[SPARK-52791][PS] Fix error when inferring a UDT with a null first element #51475

petern48 · 2025-07-14T14:17:10Z

What changes were proposed in this pull request?

I modified the udt condition to check the first non-null element instead of the first element (which might be null).

Why are the changes needed?

import pyspark.pandas as ps
from pyspark.ml.linalg import SparseVector
sparse_values = {0: 0.1, 1: 1.1}
ps_series = ps.Series([None, SparseVector(1, \{0: 1.2}), SparseVector(1, \{0: 3})])

Error:

pyarrow.lib.ArrowInvalid: Could not convert SparseVector(1, {0: 1.2}) with type SparseVector: did not recognize Python value type when inferring an Arrow data type

This should work as normal, but it fails because the first element is None

Does this PR introduce any user-facing change?

Yes, previously it would error, but now it works properly. This is a behavior change from all previous spark versions, and should probably be backported.

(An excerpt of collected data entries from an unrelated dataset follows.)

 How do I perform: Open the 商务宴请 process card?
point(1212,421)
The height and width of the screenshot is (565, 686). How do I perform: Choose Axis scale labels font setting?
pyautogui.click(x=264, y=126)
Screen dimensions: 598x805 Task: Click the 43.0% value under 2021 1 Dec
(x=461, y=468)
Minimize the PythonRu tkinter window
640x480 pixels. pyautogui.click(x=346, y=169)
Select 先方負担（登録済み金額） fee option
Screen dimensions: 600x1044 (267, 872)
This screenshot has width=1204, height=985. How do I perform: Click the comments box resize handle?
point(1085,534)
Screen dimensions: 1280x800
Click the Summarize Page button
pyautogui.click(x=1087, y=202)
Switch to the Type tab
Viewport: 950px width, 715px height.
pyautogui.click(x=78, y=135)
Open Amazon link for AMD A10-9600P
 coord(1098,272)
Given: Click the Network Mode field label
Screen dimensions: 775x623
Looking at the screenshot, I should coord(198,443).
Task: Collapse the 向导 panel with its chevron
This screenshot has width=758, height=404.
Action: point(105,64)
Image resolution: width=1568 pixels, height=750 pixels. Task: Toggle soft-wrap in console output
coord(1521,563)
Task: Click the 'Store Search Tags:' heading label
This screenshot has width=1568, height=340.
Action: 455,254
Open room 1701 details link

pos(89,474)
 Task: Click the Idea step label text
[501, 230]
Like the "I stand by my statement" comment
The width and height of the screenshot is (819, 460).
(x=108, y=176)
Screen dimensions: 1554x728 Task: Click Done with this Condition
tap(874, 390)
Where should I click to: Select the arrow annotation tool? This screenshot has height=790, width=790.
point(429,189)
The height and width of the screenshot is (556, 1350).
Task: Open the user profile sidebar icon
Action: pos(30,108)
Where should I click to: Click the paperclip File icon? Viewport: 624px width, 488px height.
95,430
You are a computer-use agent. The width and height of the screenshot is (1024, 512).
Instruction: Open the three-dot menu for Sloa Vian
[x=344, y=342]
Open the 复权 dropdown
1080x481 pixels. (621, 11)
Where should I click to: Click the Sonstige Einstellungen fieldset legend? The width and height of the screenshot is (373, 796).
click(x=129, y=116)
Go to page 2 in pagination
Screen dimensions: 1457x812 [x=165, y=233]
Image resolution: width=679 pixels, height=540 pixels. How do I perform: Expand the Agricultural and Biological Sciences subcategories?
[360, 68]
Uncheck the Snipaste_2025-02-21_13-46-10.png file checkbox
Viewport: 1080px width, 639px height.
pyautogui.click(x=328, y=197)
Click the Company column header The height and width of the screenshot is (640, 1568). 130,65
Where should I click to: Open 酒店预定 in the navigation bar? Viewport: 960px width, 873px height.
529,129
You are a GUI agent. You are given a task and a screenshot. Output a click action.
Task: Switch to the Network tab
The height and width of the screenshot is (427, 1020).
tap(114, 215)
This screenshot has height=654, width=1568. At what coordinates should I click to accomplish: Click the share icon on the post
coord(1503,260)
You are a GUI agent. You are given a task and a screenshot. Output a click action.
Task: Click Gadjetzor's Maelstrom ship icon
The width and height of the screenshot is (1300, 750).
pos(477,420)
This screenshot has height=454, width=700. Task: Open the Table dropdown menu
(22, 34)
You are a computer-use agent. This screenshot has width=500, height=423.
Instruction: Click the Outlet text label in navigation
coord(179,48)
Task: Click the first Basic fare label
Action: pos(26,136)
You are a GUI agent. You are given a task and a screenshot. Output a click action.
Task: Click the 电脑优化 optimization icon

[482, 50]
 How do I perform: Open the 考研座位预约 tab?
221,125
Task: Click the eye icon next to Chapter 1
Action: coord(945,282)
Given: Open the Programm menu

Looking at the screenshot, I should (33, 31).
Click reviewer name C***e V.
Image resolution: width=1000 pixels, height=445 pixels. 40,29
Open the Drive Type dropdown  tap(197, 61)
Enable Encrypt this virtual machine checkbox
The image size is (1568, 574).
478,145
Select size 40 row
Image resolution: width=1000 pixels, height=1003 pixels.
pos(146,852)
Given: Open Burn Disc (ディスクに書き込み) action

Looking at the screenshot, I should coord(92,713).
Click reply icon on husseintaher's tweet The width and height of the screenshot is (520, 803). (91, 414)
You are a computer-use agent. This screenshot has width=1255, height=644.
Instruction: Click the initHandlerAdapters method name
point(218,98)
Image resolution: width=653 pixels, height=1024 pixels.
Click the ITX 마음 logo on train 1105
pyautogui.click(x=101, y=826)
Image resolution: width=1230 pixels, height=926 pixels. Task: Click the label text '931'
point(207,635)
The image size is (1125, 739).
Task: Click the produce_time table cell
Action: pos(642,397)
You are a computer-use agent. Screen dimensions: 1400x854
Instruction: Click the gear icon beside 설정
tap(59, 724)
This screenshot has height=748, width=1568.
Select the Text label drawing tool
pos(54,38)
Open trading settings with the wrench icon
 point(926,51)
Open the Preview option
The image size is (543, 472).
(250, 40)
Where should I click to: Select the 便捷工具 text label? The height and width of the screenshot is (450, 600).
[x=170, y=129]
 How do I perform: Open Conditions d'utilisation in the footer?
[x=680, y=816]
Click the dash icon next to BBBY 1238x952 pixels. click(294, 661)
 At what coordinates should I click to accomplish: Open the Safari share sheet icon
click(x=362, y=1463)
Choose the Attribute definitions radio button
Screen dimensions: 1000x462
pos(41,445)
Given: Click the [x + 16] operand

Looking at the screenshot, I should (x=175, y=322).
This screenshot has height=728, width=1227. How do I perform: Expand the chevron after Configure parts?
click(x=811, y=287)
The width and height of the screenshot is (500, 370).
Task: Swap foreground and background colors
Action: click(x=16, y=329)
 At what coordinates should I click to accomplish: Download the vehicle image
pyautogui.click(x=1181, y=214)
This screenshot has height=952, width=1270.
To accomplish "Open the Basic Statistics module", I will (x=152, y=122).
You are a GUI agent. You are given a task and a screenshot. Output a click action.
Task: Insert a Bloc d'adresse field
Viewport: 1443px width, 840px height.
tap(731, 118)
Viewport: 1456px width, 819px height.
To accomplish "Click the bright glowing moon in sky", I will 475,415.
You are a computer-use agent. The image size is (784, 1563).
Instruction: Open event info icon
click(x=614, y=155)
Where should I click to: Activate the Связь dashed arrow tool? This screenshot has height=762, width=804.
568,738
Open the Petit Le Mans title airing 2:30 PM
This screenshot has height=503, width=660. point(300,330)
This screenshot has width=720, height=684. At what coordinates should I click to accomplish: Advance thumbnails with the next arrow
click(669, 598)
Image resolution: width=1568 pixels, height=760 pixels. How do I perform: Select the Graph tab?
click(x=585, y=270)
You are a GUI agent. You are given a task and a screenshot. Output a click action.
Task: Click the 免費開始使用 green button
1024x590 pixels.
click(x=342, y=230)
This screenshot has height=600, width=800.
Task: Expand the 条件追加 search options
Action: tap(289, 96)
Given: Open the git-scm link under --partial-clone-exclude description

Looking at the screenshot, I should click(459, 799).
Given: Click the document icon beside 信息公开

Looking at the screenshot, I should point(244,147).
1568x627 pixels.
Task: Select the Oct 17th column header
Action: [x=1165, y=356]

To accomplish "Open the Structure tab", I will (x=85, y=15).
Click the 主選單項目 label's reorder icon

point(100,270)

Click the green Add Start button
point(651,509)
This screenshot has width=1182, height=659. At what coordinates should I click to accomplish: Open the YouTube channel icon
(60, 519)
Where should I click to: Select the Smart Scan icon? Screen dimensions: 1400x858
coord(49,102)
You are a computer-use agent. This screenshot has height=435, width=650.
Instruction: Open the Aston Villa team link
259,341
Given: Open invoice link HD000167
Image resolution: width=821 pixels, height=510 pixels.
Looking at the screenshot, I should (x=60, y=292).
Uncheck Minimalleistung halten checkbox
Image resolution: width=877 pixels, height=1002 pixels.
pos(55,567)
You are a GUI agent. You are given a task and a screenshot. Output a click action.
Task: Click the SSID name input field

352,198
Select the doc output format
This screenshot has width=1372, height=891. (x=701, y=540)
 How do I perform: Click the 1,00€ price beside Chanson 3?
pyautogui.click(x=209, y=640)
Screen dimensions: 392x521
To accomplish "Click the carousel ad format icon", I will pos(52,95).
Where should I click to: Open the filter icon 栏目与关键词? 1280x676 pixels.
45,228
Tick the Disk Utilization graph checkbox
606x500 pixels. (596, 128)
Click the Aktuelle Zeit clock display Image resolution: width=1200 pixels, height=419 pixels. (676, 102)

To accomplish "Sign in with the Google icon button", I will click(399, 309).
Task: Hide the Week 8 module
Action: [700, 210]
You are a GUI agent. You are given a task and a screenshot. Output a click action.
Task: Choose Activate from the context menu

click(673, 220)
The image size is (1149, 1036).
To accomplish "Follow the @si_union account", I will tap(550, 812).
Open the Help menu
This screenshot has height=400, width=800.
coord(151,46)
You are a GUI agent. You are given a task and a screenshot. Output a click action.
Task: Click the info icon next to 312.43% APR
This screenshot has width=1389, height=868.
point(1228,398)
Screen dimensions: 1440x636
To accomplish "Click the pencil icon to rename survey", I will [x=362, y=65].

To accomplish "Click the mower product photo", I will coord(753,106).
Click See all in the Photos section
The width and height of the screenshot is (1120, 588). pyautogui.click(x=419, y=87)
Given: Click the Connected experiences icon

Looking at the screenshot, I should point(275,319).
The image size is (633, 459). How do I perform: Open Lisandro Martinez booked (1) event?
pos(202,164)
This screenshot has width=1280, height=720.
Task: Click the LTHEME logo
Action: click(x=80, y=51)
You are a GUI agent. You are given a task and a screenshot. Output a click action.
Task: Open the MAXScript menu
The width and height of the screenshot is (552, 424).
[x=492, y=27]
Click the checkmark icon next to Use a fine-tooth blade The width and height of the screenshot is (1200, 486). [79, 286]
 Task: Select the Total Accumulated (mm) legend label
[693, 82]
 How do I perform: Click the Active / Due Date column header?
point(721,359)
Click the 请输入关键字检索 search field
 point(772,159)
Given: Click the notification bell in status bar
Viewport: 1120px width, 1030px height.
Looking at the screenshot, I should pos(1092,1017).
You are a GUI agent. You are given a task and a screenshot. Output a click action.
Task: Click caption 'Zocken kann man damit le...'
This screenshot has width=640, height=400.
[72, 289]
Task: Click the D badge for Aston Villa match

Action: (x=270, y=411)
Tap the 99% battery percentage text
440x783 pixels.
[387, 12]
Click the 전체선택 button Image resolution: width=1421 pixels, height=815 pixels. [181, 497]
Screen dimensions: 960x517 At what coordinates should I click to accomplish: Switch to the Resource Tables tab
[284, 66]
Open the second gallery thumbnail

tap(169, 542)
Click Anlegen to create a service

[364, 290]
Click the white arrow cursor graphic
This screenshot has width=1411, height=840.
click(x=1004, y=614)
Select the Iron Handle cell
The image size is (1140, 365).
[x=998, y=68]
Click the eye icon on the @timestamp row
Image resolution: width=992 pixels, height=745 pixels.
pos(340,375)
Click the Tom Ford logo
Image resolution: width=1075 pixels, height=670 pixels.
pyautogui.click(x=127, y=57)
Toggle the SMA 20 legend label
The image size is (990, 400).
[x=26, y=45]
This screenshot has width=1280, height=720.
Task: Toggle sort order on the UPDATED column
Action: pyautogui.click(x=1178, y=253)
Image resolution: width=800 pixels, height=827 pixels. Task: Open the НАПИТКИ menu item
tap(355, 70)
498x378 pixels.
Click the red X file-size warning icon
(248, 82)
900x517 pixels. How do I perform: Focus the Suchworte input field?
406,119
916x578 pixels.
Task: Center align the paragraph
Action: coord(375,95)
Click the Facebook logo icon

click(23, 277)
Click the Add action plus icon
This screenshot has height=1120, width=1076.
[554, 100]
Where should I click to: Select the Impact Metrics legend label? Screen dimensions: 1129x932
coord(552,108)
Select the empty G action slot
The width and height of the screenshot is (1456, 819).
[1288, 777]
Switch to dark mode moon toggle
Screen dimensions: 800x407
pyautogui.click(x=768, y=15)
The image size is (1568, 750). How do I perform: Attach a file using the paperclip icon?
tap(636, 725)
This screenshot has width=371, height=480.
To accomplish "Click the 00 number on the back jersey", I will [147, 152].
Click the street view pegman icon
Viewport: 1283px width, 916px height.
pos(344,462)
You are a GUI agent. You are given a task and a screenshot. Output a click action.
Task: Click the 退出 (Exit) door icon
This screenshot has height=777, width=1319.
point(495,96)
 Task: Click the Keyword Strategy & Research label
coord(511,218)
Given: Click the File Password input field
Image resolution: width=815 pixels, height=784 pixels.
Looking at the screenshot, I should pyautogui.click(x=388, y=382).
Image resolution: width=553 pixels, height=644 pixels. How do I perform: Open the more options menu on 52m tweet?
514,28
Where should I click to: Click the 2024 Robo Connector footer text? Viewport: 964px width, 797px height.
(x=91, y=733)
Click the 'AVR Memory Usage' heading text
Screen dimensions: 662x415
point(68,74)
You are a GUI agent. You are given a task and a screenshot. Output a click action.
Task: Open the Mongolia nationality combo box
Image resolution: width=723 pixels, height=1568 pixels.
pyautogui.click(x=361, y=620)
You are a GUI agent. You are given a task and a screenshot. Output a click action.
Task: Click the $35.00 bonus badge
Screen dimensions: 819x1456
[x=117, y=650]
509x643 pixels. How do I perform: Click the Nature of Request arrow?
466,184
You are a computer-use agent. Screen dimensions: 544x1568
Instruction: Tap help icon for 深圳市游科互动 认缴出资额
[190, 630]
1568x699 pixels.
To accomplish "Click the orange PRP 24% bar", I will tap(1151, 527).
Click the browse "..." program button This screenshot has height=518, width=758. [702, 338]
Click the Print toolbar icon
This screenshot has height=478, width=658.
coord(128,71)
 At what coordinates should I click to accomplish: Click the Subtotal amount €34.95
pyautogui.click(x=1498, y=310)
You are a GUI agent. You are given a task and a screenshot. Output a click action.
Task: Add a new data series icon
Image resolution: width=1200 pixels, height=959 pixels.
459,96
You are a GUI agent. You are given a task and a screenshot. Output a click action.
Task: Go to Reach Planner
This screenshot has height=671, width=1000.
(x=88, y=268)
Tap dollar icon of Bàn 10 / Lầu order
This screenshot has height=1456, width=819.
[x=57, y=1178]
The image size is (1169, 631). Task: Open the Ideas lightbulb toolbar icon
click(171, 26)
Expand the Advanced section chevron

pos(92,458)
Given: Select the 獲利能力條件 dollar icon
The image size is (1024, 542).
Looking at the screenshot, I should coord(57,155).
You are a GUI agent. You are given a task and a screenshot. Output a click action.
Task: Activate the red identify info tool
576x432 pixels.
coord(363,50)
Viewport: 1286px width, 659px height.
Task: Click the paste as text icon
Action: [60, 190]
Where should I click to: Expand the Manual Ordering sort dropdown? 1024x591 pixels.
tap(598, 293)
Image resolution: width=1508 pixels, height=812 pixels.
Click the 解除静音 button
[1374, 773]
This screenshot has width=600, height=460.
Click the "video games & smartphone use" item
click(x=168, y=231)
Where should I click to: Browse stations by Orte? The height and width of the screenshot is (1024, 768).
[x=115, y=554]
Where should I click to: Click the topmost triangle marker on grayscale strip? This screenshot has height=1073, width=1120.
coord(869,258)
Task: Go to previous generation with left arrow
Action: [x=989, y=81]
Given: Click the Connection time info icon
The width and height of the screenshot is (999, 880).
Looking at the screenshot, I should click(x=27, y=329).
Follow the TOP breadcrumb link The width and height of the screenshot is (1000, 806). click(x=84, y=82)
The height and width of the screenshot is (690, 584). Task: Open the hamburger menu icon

How was this patch tested?

Added a test

Was this patch authored or co-authored using generative AI tooling?

No

petern48 · 2025-07-22T04:48:46Z

@ueshin @HyukjinKwon

ueshin · 2025-07-22T05:20:50Z

python/pyspark/pandas/typedef/typehints.py

+        first_idx = pser.first_valid_index()
+        if first_idx is not None and hasattr(pser.loc[first_idx], "__UDT__"):
+            return pser.loc[first_idx].__UDT__


Good catch! but using .loc sounds dangerous, e.g.:

>>> pser = pd.Series([None,None,3], index=[1,0,1]) >>> i = pser.first_valid_index() >>> pser.loc[i] 1 NaN 1 3.0 dtype: float64

How about using notnull()?

Suggested change

first_idx = pser.first_valid_index()

if first_idx is not None and hasattr(pser.loc[first_idx], "__UDT__"):

return pser.loc[first_idx].__UDT__

notnull = pser[pser.notnull()]

if hasattr(notnull.iloc[0], "__UDT__"):

return notnull.iloc[0].__UDT__

Nice! Accepted the change and all tests passing

Co-authored-by: Takuya UESHIN <[email protected]>

HyukjinKwon · 2025-07-23T00:14:30Z

Merged to master, branch-4.0 and branch-3.5.

petern48 · 2025-07-23T04:07:04Z

@HyukjinKwon Can we backport this to 3.5 too?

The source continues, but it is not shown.